Q: What’s the best reason to get an enlarger now?

A: [added Saturday, Feb. 3rd:] The reason is if you have a lot of negatives.

You will say that negatives can always be scanned, and of course that’s true, but there are legitimate reasons why analog prints might be preferred. Maybe you sell prints through a gallery and the gallery’s customers prefer to buy traditional silver prints. Maybe you are trying to match the look ‘n’ feel of all the prints you have previously made and perhaps sold. Maybe you feel that traditional silver prints look better. Maybe because silver prints are more rare, and hence more special, in 2024. Maybe silver prints simply match your original intention for the photograph more closely.

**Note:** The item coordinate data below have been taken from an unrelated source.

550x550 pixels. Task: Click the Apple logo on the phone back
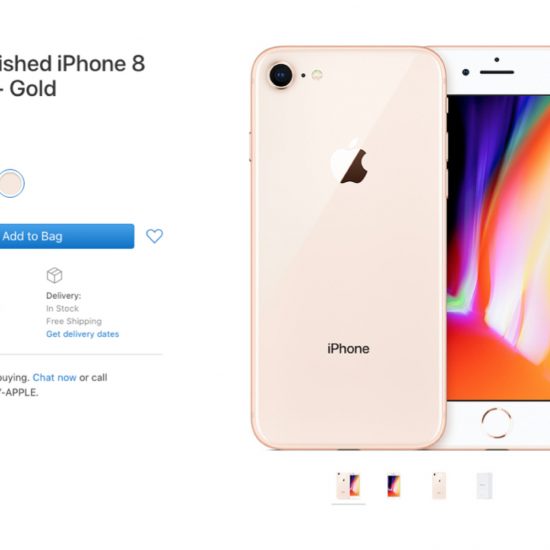point(349,162)
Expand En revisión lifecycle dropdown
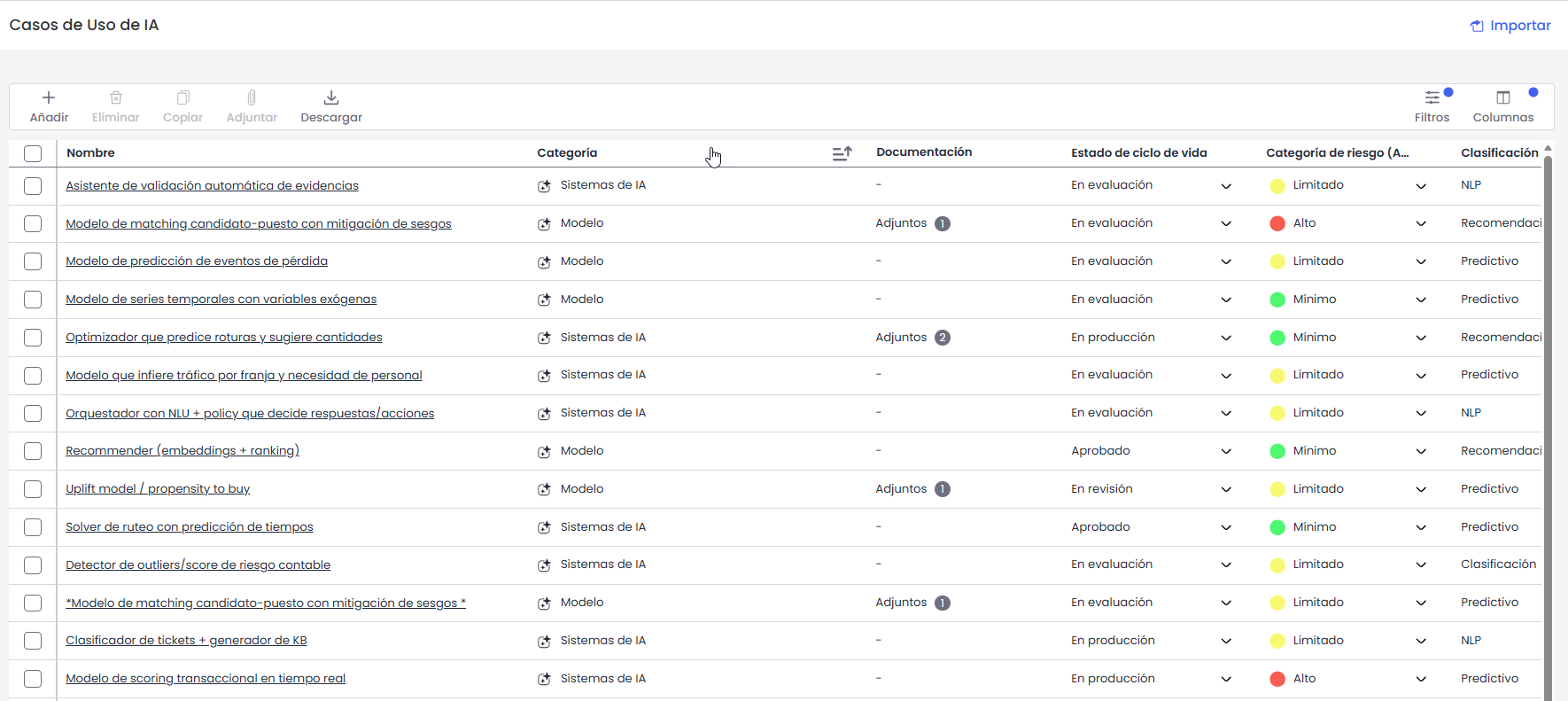The image size is (1568, 701). [x=1226, y=489]
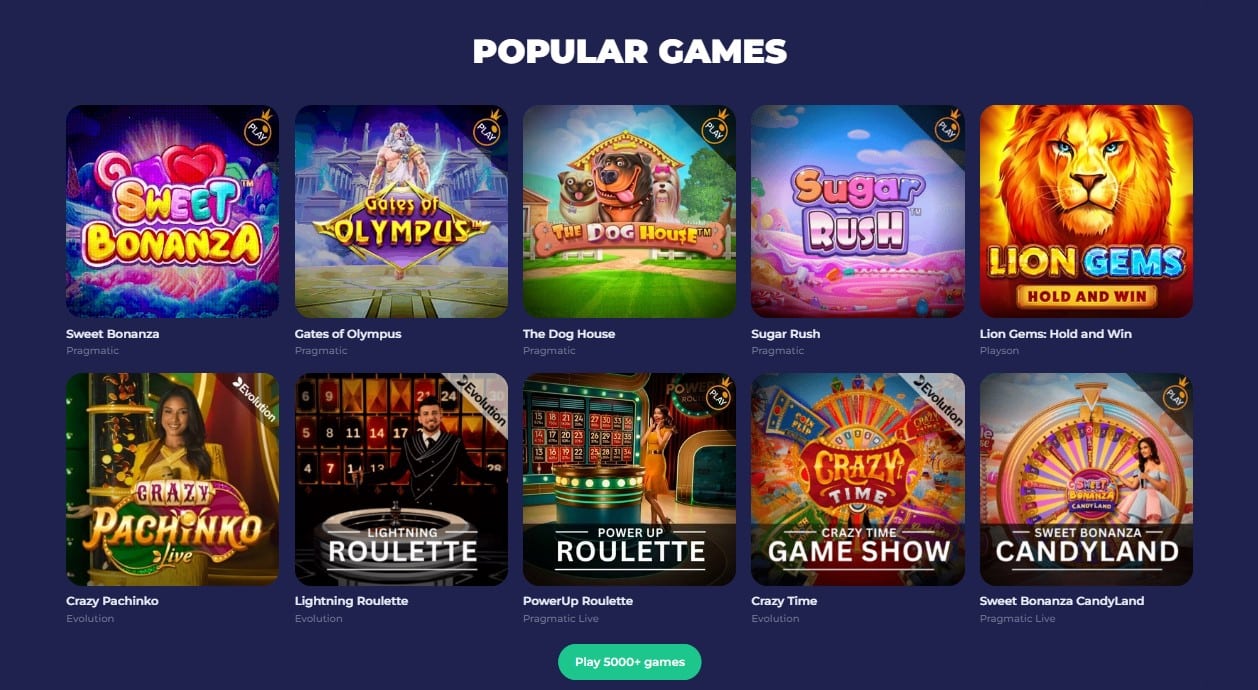Open the Crazy Pachinko Live thumbnail
The width and height of the screenshot is (1258, 690).
pyautogui.click(x=172, y=479)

I don’t know whether it’s true that galleries would prefer silver prints if that’s what the original prints were. (Note that I’m talking exclusively about B&W work here.) It used to be that galleries preferred “later” prints that match vintage prints as closely as possible, though, and I doubt that’s changed. But I don’t know for sure.

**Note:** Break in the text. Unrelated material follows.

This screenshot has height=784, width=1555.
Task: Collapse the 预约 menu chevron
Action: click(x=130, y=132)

Galleries at least sometimes specify to artists what they want. When I was young, galleries preferred fiber-base prints to those made on resin-coated paper. RC prints had an initially poor reputation for life expectancy (LE) that lingered for many years, perhaps even decades, after it was no longer an actual problem. I spoke to a museum curator in D.C. once who said they didn’t accept RC prints even as “gifts of the artist.” I don’t remember the identity of the curator or the museum, but I can picture in my mind where we were standing in the storage area for prints, and what the light was like. That’s the way my mind works—always the visuals. It’s like blue light as you go deeper into the ocean—the visuals are the last thing to fade. I remember a specific case where the gallery that represented a photographer who made 20×24″ prints made him reprint at 16×20″ because that’s the largest size that most of their buyers wanted. I used to drymount my prints to fine art paper, and I was told to stop doing that because it didn’t conform to what was considered “best practices” at the time. Galleries now tell photographers to sign prints on the back, not to the lower right of the image on the front of the print, because that’s the preferred practice now. Of course if you’re a big enough name, you do whatever you want and the gallery deals with it.

I used to know several gallerists, some of them well, and could have simply called and asked them what the status quo is today. But that’s not the case any more. I could do some research I guess.

I have about 100,000 negatives. There’s no call for any of them now, but if I am ever able to retire, it’s not inconceivable that I might spend the remainder of my days as Ansel did, happily revisiting old negs by making prints of them.